Of the 16 screened patients, 14 were randomized and 2 were excluded. Baseline characteristics are presented in Table 1. Nine patients were on LAMA, two on LABA, nine on LABA/ICS, nine on SABA, two on SAMA/SABA, one on ICS monotherapy, one on phosphodiesterase inhibitors and only one was a current smoker. No difference was found in TTE between the prednisolone and the placebo group p = 0.88 (Table 2), however, both groups showed improvements in TTE from visit 1 to visit 5 (data not shown). For the secondary outcomes, there were no significant changes either except for MVC, which was significantly higher in the prednisolone group (p = 0.03).

Table 1.

Baseline characteristics of the included patients.

N = 14	Mean	SD
FEV1, l	1.02	0.46
FEV1, %	30.55	12.8
FVC, l	2.44	0.79
FVC, %	56.71	15.29
FEV1/FVC, %	41.49	11.8
RV, l	4.96	1.37
RV, %	201.8	61.7
TLC, l	8.52	1.57
TLC, %	119.4	22.1
RV/TLC, %	57.4	8.3
DLCO SB	4.43	1.48
DLCO VA	0.89	0.30
BMI	23.6	4.8
Pack years	44	18.9
CAT score	14	5.2
Age	62.7	6.71
VO2max	15.86	4.43
W max	75.0	27.6

SD: standard deviation; FEV1: forced expiratory volume in 1 second; FVC: forced vital capacity; RV: residual volume; TLC: total lung capacity; DLCO/VA: diffusing capacity of the lung for carbon monoxide/alveolar volume; BMI: body mass index; COPD: chronic obstructive pulmonary disease; CAT: COPD Assessment Test; SB: single breath; VO2max: maximal oxygen consumption; W max: maximal work load at the incremental test.

Table 2.

Results of the primary and secondary outcomes after the study.

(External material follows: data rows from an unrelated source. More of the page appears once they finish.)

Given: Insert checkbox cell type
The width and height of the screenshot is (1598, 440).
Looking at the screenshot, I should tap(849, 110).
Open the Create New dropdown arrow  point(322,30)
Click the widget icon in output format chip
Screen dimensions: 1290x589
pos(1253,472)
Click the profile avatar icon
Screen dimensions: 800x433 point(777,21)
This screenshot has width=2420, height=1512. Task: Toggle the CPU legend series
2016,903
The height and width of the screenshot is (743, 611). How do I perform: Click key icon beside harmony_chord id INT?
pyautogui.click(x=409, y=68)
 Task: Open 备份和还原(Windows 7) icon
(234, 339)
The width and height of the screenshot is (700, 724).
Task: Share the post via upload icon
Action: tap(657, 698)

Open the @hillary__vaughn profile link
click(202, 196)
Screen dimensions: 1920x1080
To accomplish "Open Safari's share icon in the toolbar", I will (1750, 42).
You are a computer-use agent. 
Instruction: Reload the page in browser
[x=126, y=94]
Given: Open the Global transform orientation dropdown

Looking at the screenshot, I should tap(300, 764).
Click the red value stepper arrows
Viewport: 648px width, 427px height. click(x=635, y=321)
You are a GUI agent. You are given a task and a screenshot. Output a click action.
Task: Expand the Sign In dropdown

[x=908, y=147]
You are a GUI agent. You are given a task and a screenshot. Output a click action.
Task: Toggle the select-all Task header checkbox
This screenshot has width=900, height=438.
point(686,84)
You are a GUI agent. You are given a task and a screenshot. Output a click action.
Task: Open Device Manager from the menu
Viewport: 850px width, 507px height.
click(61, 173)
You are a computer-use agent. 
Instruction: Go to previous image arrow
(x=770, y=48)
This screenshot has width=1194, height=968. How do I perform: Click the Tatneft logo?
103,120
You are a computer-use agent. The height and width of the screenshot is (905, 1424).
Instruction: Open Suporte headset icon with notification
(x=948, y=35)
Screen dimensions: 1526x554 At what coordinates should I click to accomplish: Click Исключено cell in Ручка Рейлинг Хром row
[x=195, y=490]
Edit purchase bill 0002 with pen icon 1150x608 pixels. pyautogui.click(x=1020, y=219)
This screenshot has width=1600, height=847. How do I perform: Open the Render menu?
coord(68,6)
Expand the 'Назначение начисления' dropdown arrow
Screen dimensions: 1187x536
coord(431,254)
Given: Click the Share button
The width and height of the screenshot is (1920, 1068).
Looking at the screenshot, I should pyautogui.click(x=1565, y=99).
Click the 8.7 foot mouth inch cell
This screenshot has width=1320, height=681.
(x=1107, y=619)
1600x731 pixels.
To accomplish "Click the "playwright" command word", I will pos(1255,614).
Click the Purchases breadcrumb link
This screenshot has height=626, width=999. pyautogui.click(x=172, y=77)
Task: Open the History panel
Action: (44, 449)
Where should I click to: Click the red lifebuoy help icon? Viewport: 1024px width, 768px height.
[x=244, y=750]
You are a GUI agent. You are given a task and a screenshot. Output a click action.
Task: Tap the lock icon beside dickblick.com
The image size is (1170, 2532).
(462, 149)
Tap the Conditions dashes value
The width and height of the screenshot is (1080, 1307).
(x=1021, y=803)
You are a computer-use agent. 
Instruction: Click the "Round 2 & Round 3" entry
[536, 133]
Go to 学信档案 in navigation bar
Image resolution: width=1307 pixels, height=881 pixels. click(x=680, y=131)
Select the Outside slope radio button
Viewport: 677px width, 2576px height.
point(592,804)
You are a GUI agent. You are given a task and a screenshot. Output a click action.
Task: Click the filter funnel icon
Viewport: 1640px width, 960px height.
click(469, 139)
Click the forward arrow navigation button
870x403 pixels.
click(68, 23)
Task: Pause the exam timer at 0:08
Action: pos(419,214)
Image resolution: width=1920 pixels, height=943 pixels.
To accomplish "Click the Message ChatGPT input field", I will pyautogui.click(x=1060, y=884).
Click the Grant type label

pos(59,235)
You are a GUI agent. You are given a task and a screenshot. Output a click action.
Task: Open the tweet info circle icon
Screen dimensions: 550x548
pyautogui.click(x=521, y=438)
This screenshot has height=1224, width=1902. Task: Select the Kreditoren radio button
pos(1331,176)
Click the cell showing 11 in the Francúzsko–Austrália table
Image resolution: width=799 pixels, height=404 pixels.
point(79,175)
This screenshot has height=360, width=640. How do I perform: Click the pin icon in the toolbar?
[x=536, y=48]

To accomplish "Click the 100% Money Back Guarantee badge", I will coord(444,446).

Delta values	Prednisolone N = 7	Placebo = 5	p Value
v5–v1	Median [CI 25–75]	Median [CI 25–75]
FEV1, l	−0.01 [0.03; −0.01]	0.0 [−0.5; 0.1]	0.07
FEV1, % predicted	−1.0 [−2.0; 0.0]	0.0 [−1.5; 3.0]	0.18
FVC, l	−0.014 [−0.21; −0.05]	0.15 [−1.0; 0.39]	0.03a
FVC, % predicted	−4.0 [−4.0; −1.0]	3.0 [−2.5; 9.5]	0.03a
MIP	−6.0 [−20.0; −4.0]	5.0 [3.0; 9.5]	0.054
MEP	4.0 [−11.0; 20.0]	−7.0 [−10.0; −3.0]	0.37
CAT	−2 [−3.0; 1.0]	−1.0 [−2.0; 1.5]	0.22
BORG dyspnea	0 [−1.0; 1.0]	0.0 [−1.5; 1.5]	0.95
BORG leg discomfort	1 [0.0; 1.0]	2.0 [3.0; 9.5]	0.83
TTE	51 [−13; 110]	13 [−18; 208]	0.88
MVC	5.15 [3.35; 9.15]	−2 [−5.57; 3.95]	0.03a

CI: confidence interval; FEV1: forced expiratory volume in 1 second; FVC: forced vital capacity; MIP: maximal inspiratory pressure; MEP: maximal expiratory pressure; COPD: chronic obstructive pulmonary disease; CAT: COPD Assessment Test; TTE: time to exhaustion; MVC: maximal voluntary contraction.

aSignificant difference between active and placebo group.

The observed improvement in the SMET in this study is probably due to familiarization with the procedure. Accordingly, the TTE on visit 5 might represent the participants’ most accurate exercise tolerance. In previous studies using the SMET, the majority of participants had mild to moderate COPD,[5] whereas the patients in this study had very low lung function and were not accustomed to strenuous exercise. Although not powered, the MVC was significantly lower on visit 5 in the placebo group than in the prednisolone group, indicating an increase in muscle strength following the 3 days’ cycling. This finding is in accordance with a previous study.[6] Future studies are warranted for evaluation of the effect of short-term systemic corticosteroid in cardiopulmonary measures of strenuous exercise in severe and very severe COPD.